Wii video game systems.
Dozens of laptops.
Ten boxes of stopwatches.
It's just a fraction of what's sitting in storage rooms around York City School District like forgotten Christmas decorations, according to an investigation by the office of Auditor General Jack Wagner.
In total, there are $834,000 worth of unused, taxpayer purchased items in York City's storage, according to the investigation.
"This is a blatant misuse of taxpayer dollars," Wagner said at a press conference in Harrisburg on Tuesday.
Wagner called the conference to announce the findings of his investigation into 21st Century federal grant money, an investigation requested by the U.S.
The investigation found that both the school district and the state Department of Education are in the wrong, Wagner said. During the 2008-09 school year, district officials discovered it grossly overestimated participation in the before- and after-school 21st Century program -- a program they no longer offer --- and had a major surplus.
To avoid returning the $834,000 to the federal government, the district instead purchased such things as $43,000 in computers, $100,000 in books and $6,000 in Hersheypark tickets, tickets that went unused. That's just a few of the laundry list of items, Wagner said.
"There was no intended use," he said.
Emails obtained during the investigation showed that district officials were urging employees to purchase items quickly -- librarians were told to spend $100,000 in 60 days -- so the money would stay in the district.
Names were not released in the investigation. During that time period, Sharon Miller was superintendent of schools and Jeanette Torres was board president.
The Department of Education was pushing the district to spend the money, Wagner said, making them culpable as well.
He is recommending to the U.S. Department of Education that all items purchased with the money be redistributed to districts around the state. He is also recommending:
* that the state department no longer encourages districts to spend taxpayer-funded grant money solely to avoid returning it to the federal government;
* that the state department institutes a zero-budget practice for grant money so that only needed items can be purchased and annual checks are done to account for changes in the number of participants;
* that the district improves its administration of taxpayer-funded grant programs;
* and that the district stop spending taxpayer-funded grant money "unnecessarily," even if it is being pressured to do so.

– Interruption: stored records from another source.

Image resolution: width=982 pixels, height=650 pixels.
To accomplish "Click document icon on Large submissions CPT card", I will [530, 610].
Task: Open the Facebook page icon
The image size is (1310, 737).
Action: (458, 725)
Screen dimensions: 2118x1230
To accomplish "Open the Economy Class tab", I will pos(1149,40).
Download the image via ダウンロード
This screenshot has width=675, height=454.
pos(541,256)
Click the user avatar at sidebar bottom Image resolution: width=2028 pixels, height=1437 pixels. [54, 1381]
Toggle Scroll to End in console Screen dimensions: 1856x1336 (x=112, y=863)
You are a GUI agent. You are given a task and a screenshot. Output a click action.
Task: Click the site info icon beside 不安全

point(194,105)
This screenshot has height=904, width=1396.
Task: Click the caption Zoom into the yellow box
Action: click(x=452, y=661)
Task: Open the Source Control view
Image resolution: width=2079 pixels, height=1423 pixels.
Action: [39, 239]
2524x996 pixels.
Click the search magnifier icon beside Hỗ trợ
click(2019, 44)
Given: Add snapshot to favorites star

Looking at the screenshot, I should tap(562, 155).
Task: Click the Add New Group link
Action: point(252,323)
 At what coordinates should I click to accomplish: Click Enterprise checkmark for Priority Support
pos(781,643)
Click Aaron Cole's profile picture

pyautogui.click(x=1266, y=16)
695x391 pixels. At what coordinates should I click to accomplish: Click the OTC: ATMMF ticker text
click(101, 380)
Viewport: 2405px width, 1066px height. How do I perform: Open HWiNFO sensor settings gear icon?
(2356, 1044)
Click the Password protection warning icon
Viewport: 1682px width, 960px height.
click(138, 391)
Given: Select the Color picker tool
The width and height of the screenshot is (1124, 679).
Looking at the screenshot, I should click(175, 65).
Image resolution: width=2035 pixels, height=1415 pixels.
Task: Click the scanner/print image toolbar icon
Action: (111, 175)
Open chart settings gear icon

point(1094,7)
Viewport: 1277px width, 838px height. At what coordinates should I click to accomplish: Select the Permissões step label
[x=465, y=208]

Response from city, state:Replies from the state department and school board president Samuel Beard are included in the investigation, with Beard promising the district will fully comply.
"It is clear that the school district made significant purchases of supplies, materials and equipment using grants funds which were not needed," Beard wrote.
Beard said the state department had given them "firm insistence" on spending the money. Wagner's office said it can "sympathize to some extent" with that explanation, knowing the district wouldn't want to put other funding in peril and that the state department "failed to provide leadership, but that the district should have acted in the best interest of taxpayers."
In the state Department of Education's response by Deputy Secretary Carolyn Dumaresq, she said her department agrees completely with the "condemnation of government officials and employees expending taxpayer funds improperly or wastefully." They are already working to correct the problem, such as doing quarterly performance reports of the 21st Century grant spending; the federal grant money is funneled through the state, which distributes it to schools.
Dumaresq denied that the department had insisted the district spend money, and that the department only was reminding the district of grant time lines.
York City is not in danger of losing funding, but the U.S. Department of Education, under the auditor general's advice, could force the district and/or the state to repay the $834,000.
As per protocol, the case has been handed over to the state attorney general's office and to the York County district attorney's office, Wagner said, to see if any criminal charges are valid. The U.S. Department of Education could also pursue criminal charges, he said.
District Attorney Thomas Kearney declined to comment since he has not seen the investigation results. A spokesman with the attorney general's office declined to comment because the office does not confirm or deny investigations.